There’s a fantastically well-measured performance from Anne Hathaway in the strange, if not quite strange enough, thriller Eileen, an adaptation of Ottessa Moshfegh’s Booker prize-shortlisted novel. She’s an actor who doesn’t always find her sweet spot, admirably trying to show extensive range for a star of her high wattage, yet often not proving to be the right match for her material, big swings frustratingly filed away as big misses.

Hathaway has an outsized energy that can jar with roles that require a performer who can more convincingly, quietly disappear, and so in Eileen, where her character Rebecca is exploding into the drab world of 1960s Massachusetts as a glamorous, and potentially dangerous, bombshell, it’s a match-up that feels like kismet. Her arrival is a ground-shifter for bored 24-year-old Eileen (Thomasin McKenzie) whose life consists of caring for her cruel alcoholic father (a horribly believable Shea Wigham, a sterling character actor long overdue for more attention), controlling her sexual desire and working a thankless job as a secretary at a juvenile facility. When Rebecca joins the staff as a psychologist, Eileen, like the men surrounding her, is unable to stop staring, a sudden flash of colour in an otherwise muted world.
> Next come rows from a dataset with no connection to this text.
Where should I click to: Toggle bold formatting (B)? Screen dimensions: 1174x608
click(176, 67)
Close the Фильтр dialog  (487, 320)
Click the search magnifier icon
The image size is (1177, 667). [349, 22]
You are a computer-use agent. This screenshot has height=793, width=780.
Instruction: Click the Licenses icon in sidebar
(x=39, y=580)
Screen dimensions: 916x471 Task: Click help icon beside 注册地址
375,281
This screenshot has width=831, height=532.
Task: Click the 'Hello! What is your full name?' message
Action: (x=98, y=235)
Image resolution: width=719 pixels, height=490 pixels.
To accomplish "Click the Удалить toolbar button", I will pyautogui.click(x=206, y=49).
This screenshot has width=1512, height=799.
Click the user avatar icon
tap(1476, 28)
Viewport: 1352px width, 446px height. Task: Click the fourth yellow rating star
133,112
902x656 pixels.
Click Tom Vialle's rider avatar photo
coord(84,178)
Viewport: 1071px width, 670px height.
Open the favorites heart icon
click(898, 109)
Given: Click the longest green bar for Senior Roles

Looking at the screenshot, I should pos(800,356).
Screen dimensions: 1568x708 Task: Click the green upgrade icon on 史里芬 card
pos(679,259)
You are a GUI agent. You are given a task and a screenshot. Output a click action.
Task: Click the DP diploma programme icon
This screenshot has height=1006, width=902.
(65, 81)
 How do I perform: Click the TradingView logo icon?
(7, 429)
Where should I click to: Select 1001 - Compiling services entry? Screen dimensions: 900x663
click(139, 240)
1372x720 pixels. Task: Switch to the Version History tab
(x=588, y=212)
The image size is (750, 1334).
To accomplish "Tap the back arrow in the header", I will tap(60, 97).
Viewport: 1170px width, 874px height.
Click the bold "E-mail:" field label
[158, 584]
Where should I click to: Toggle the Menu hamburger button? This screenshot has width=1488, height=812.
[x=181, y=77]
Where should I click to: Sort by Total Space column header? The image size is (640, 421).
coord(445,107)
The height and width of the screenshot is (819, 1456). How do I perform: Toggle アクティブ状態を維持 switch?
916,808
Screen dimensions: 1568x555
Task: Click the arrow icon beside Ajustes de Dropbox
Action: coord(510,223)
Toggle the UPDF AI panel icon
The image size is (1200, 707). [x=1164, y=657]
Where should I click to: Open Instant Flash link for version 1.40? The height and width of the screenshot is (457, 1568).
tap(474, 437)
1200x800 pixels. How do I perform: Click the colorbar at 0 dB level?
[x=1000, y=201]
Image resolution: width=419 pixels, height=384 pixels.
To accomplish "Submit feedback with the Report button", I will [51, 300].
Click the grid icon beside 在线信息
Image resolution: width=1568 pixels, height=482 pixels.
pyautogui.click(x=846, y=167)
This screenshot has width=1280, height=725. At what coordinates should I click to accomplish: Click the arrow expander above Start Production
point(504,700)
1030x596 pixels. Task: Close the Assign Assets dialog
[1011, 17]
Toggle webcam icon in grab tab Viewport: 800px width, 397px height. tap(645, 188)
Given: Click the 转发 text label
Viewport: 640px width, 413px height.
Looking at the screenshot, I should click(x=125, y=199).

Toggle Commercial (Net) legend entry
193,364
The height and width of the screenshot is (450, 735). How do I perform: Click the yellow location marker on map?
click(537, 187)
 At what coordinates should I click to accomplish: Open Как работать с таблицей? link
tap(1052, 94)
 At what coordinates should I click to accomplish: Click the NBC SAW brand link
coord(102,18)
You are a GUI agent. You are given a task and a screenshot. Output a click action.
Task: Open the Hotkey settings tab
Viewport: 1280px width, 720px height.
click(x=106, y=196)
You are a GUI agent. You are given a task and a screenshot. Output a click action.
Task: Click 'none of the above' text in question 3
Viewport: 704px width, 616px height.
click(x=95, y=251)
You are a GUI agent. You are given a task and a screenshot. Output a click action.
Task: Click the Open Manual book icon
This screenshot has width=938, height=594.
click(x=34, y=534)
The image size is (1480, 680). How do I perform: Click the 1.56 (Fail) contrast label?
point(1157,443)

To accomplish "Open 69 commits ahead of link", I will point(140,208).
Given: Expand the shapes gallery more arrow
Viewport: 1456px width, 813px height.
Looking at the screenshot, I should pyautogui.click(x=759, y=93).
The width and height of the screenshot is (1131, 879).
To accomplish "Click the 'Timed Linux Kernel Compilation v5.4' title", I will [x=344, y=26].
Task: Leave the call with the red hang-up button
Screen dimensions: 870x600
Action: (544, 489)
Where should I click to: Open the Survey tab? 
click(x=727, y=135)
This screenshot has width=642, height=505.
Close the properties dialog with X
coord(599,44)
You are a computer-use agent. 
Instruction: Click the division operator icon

But Eileen isn’t quite sure what she wants or needs from Rebecca and then what Rebecca is willing to give her. With the setting, age difference and styling, there are obvious comparisons to Todd Haynes’s Carol, but the film is far less open about its queerness, in ways that intrigue but also frustrate. Eileen’s magnetic pull to Rebecca is hard to define in a way that many queer people can understand. Do I want to befriend this person? Do I want to be with this person? Or do I want to be this person? It’s in the film’s initial stages, where these and many other questions percolate, that Eileen is as its most effective, fizzing with unpredictability.

British director William Oldroyd, who announced himself by grabbing us all by the throat with 2016’s electrifying adaptation of Lady Macbeth, again fascinates himself with the story of curious women in desolate places, rejecting their given roles of the period and like that film, ultimately choosing violence instead of compliance. But Oldroyd, working off a script from Moshfegh and her husband, author Luke Goebel, doesn’t have quite as much to work with here, a story of initial psychological complexity turning into something far less juicy. The shared connection between Eileen and Rebecca harks back to that in Shirley, an excellent yet under seen Sundance drama from 2020, where Elisabeth Moss’s unconventional author finds a common perversity with a young woman and there’s a thrill to watching that game of push-and-pull play out on a razor’s edge.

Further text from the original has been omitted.